#### Extracted text
Using the Scanner Effectively
Intro
The scanner tool is a huge time savor and it could save your life. With the exception of fitting one could make an argument the scanner is the most useful single tool available in the game. This is not an exaggeration or a sales pitch. Learn it. Love it. Time is ISK and information is priceless. We will begin with a foundation and handle some of the big concepts right up front, then we’ll work back to how to use the features and conclude with application.
Overview
Generally speaking one or two of these three things triggers an “aha” moment when people are getting a hands on lesson. The scanner is not a two dimensional tool, it is a three dimensional tool and can help you to narrow down target location on both the X and Y planes with great accuracy. “Angle” in the tool is the angle of the beam and the beam goes out in the shape of a cone from your ship, out in three dimensional space. Essentially, the tool lets you “see” farther than you can see but it makes you squint if you want to see the details. A player can use the tool to narrow down an object’s location with great accuracy and in a few moments we’ll talk about how to do just that, step by step, from an initial “bubble” scan that has informed the player there is something of note within scanning range. You can not warp to something in a scanner result which is why you must learn to use it to narrow down warpable reference points.

#### Data rows
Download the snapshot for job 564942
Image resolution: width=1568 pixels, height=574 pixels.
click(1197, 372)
* * *
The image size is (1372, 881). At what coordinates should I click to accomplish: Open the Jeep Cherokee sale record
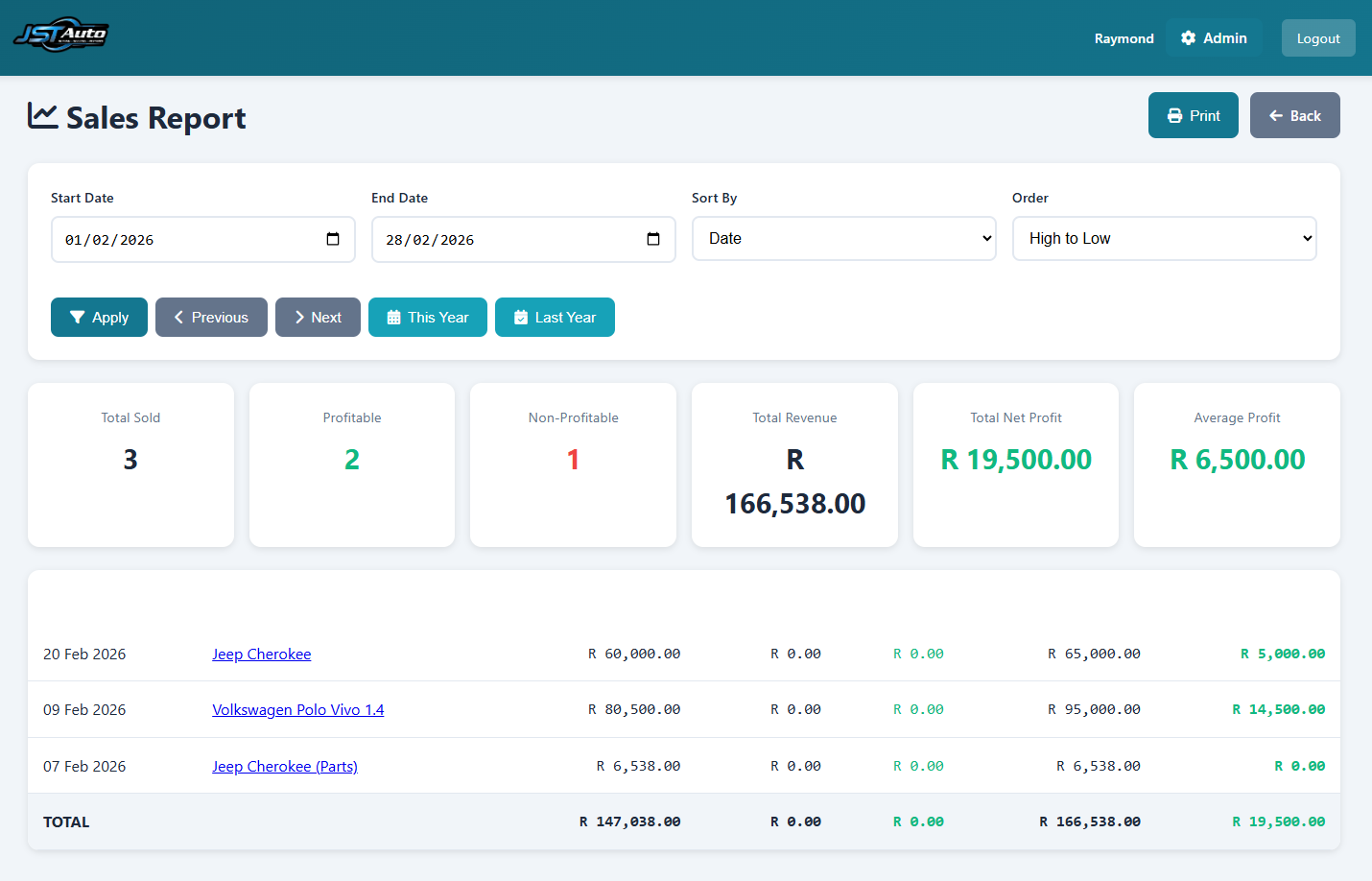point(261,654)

#### Aim of the exercise
In the scanner guide, how does the passage from "Using the Scanner" to "conclude with application." read if you replace "ISK" with "gold"?

#### Task output
Using the Scanner Effectively
Intro
The scanner tool is a huge time savor and it could save your life. With the exception of fitting one could make an argument the scanner is the most useful single tool available in the game. This is not an exaggeration or a sales pitch. Learn it. Love it. Time is gold and information is priceless. We will begin with a foundation and handle some of the big concepts right up front, then we’ll work back to how to use the features and conclude with application.